É. S. : De toute façon, il y a des domaines de la connaissance où ce que l’on pratique dans les sciences de la nature, c’est-à-dire la recherche de lois de la nature ne s’applique pas, où ce ne sont pas du tout les mêmes méthodes.

J-J. S. : Vous avez parfaitement raison, le positivisme consisterait précisément à postuler que ces méthodes s’appliquent à tous les autres domaines. Or nous savons bien qu’il y a des démarches différentes et qu’au fond il y a différentes formes, non pas de rationalité mais de méthodes d’approches rationnelles. Nous sommes bien d’accord.

É. S. : Et quelles perspectives voyez-vous pour la suite de cette histoire ?

J-J. S. : D’un côté, cela menace de disqualifier tout de même certains auteurs, dans le domaine des sciences humaines qui empruntent les structures du langage scientifique pour avoir l’air d’être, entre guillemets, ” des scientifiques ” et qui ont eu tort de jouer à cela. Les spécialistes des sciences sociales sont des spécialistes de disciplines qui se défendent sur leur terrain, mais qui n’ont pas à s’inspirer totalement des sciences de la nature. D’autre part, le risque est aussi qu’à force de penser que l’on ne peut pas traiter sous la forme des méthodes des sciences de la nature ce qui appartient aux sciences humaines, ce qui est de l’ordre de la psychologie et de la psychanalyse, de l’histoire et des relations de pouvoir en général, alors on risque un excès inverse. De ce point de vue, le titre de cet article de Lévy-Leblond qui n’a pas été publié par le Monde, et qui j’y insiste, aurait dû l’être, est ” La paille et la poutre “. Je veux dire par là, que les physiciens peuvent aussi se voir reprocher d’avoir utilisé abusivement des concepts issus des sciences humaines ou des ouvrages littéraires pour définir le progrès de leurs propres processus et découvertes : quand on parle de charme ou de quark, cela vient tout simplement de James Joyce, de Ulysse. Ce sont de bonnes plaisanteries mais il y a, à partir de là un recours à un langage qui, lui aussi, quelle que soit la forme du canular, peut être sujet à controverse et à reproche. J’ajouterai que le principe d’incertitude – qui d’ailleurs a été mal nommé comme étant celui de l’incertitude, il ne s’agissait pas du tout de cela dans le langage d’Heisenberg – a donné lieu à des débats philosophiques peu sérieux entre physiciens sur le libre-arbitre ou la liberté.
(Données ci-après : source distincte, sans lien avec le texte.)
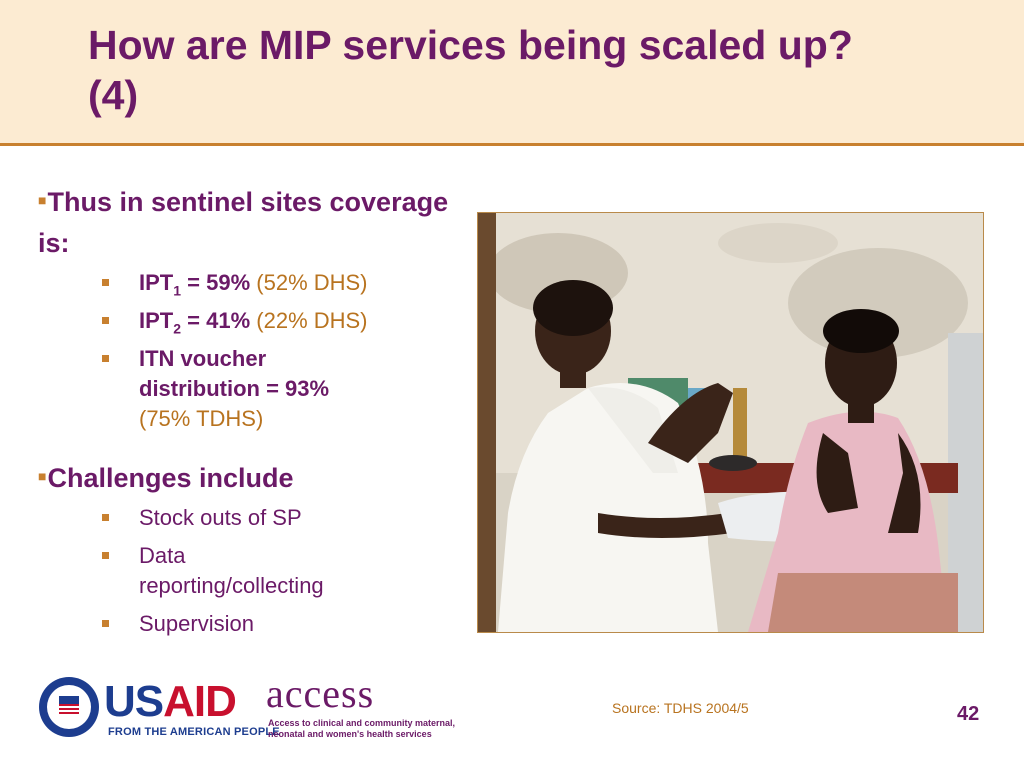 Image resolution: width=1024 pixels, height=768 pixels. I want to click on section-heading-text: Thus in sentinel sites coverage is:, so click(244, 222).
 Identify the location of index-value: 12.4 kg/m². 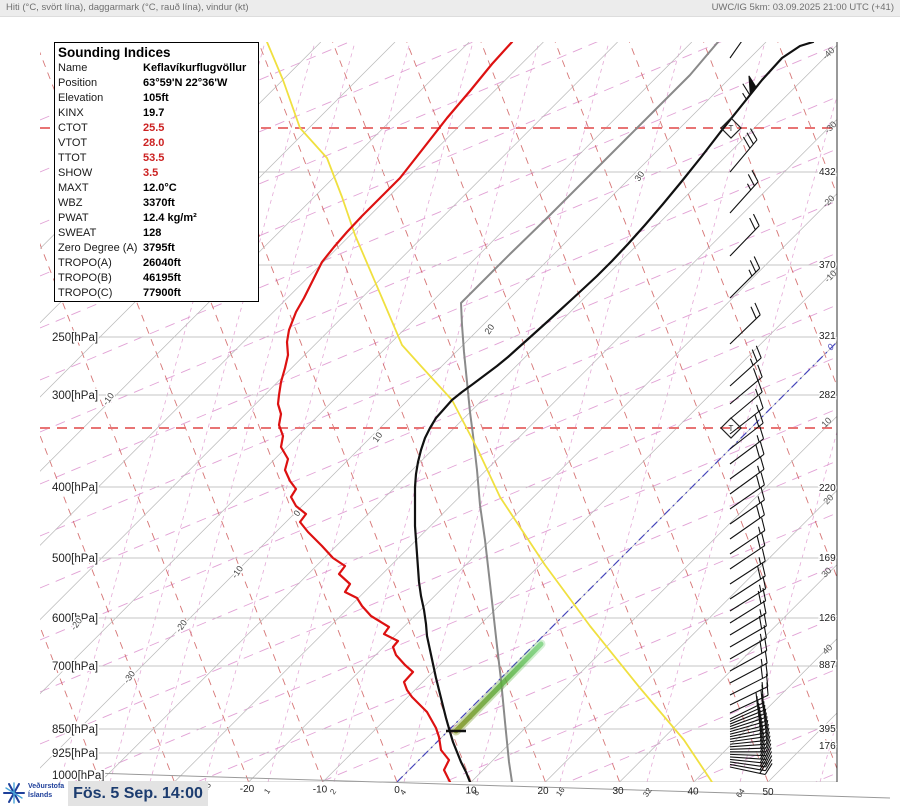
(170, 218).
De sorte que s’il faut se méfier de la dénonciation du travail de Sokal et des reproches auxquels il a donné lieu de la part de certains auteurs français, il convient aussi de distinguer cela de ce qui pourrait être une forme de terrorisme de la part des sciences de la nature à l’égard du terrain propre des sciences humaines.

É. S. : Je vous posais tout à l’heure la question sur le rôle de l’enseignement des sciences par rapport à ces attitudes, parce que ce qui apparaît actuellement aussi bien aux États-Unis qu’en France, c’est que la grande majorité de la population n’a pas eu un enseignement scientifique qui corresponde à l’état de nos connaissances et en particulier à cette notion, spécialement dans les sciences ” dures “, que, lorsqu’on donne un énoncé, cela se rapporte à une réalité.
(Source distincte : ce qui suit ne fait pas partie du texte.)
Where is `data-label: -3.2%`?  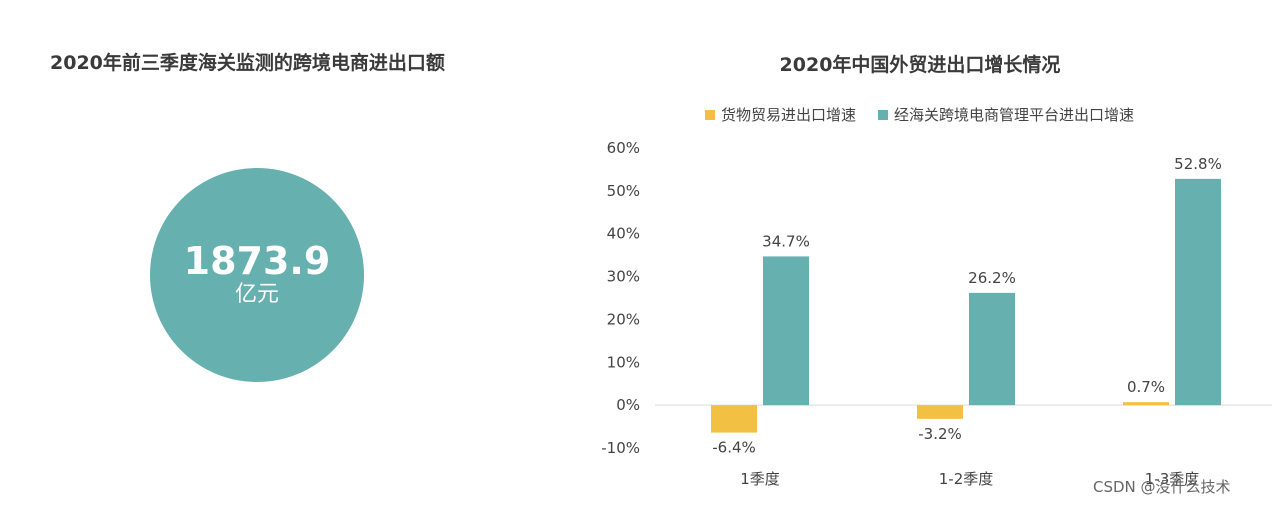 data-label: -3.2% is located at coordinates (940, 434).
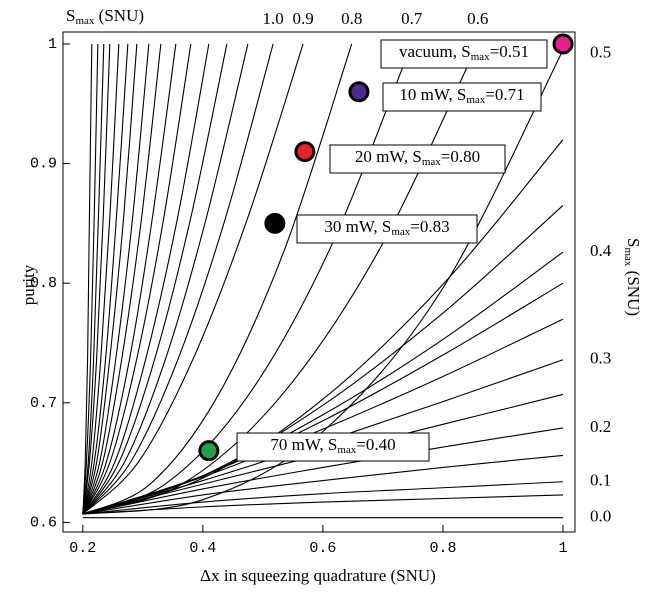 This screenshot has height=593, width=672. I want to click on annotation-text: =0.51, so click(510, 52).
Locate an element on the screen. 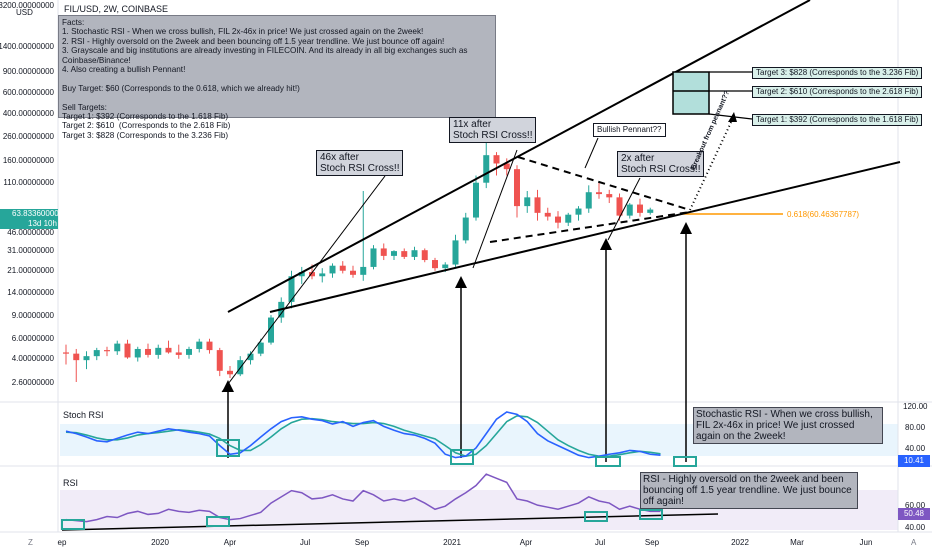 This screenshot has width=932, height=550. price-tick: 9.00000000 is located at coordinates (34, 316).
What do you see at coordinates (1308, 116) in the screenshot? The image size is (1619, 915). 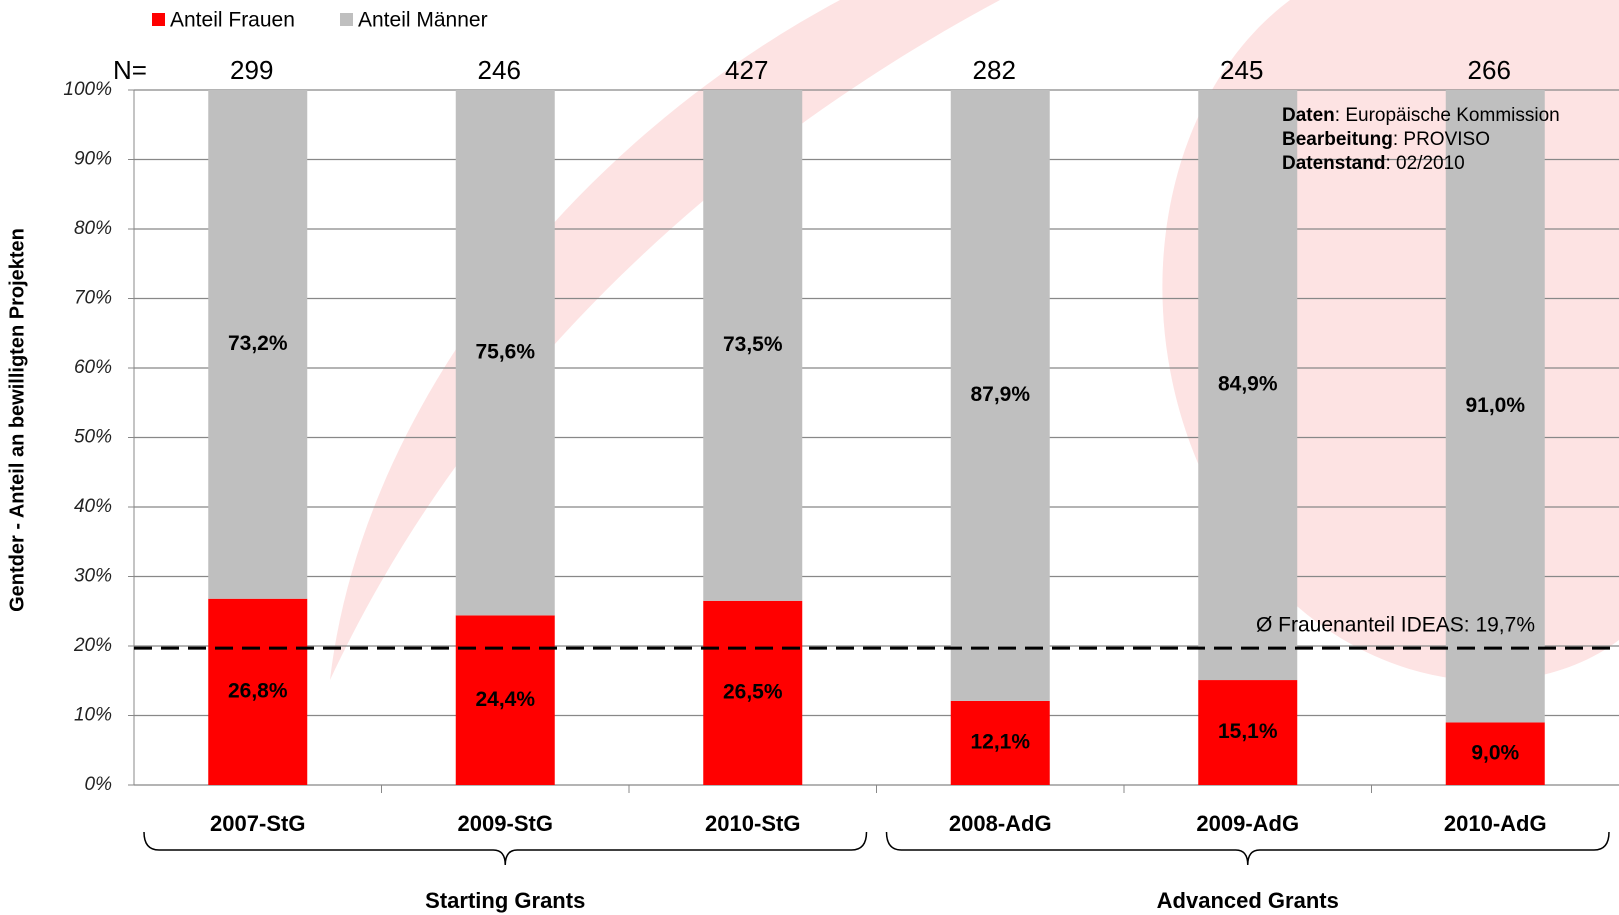 I see `source-key: Daten` at bounding box center [1308, 116].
J-J. S. : Oui, vous avez raison, il y a un drame de la formation scientifique qui affecte aussi bien la diffusion des sciences de la nature que celle des sciences humaines, à savoir qu’on croit qu’on peut tout ramener à la maîtrise des mathématiques en tant que telles. Alors qu’on voit bien que le rapport à la physique passe quand même par d’autres formes de pédagogie, il en est de même lorsqu’il s’agit des sciences humaines.

É. S. : Merci Jean-Jacques Salomon d’avoir accepté de nous donner vos appréciations et vos opinions sur cette affaire Sokal.